Republican Florida Gov. Ron DeSantis’ administration is requesting additional information about an AP African American Studies course after learning that it may still contain topics counter to state law prohibiting Critical Race Theory (CRT) from being taught in public schools, according to a Tuesday letter sent to College Board and obtained by the Daily Caller News Foundation.
The College Board issued a new framework for the advanced course on Feb. 1 which eliminated subjects such as “black queer studies” and specific readings that pushed tenets of CRT after the Florida Department of Education (DOE) rejected the course Jan. 12. College Board CEO David Coleman spoke with NPR’s Mary Louise Kelly on Feb. 3, however, and said that the students enrolled in the course would have access to a “free resource” that reportedly contains material that was removed from the original syllabus.

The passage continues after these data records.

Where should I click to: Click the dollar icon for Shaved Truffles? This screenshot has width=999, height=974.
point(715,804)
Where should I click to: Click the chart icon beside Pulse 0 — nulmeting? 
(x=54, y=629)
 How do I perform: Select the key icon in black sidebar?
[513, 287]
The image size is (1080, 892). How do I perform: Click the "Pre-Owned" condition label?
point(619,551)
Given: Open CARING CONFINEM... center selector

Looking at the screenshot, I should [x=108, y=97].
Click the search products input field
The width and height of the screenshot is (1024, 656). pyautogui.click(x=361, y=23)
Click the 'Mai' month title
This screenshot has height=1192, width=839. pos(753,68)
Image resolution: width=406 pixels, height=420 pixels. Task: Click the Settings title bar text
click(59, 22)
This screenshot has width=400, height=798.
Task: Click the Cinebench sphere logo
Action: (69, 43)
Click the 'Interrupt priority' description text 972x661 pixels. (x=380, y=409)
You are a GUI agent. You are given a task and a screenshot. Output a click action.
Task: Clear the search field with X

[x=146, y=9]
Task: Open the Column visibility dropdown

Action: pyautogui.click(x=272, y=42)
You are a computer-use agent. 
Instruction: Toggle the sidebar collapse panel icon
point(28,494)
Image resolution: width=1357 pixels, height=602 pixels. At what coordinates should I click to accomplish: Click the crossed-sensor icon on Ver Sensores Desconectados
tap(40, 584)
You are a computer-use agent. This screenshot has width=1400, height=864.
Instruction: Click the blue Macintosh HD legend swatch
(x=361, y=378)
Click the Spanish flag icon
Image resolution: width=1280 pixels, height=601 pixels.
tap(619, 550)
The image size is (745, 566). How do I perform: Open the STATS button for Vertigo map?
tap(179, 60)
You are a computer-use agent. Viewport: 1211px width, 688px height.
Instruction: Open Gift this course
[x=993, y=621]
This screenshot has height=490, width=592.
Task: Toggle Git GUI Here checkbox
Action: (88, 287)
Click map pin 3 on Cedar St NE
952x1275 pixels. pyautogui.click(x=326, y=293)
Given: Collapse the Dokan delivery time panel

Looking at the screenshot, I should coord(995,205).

“But there’s a free resource called AP Classroom, and every teacher and student in AP African American studies is going to have access to it. And we have already bought the permissions for texts like Kimberle Crenshaw’s breakthrough piece on – ‘Mapping The Margins,’ on intersectionality,” Coleman said. “And they’re going to be freely available to students and teachers throughout the course. Audre Lorde’s poems – sources that people were worried are gone are actually going to be magnified and made more available than ever in the classroom and teaching resources, which is where secondary sources in AP always are.”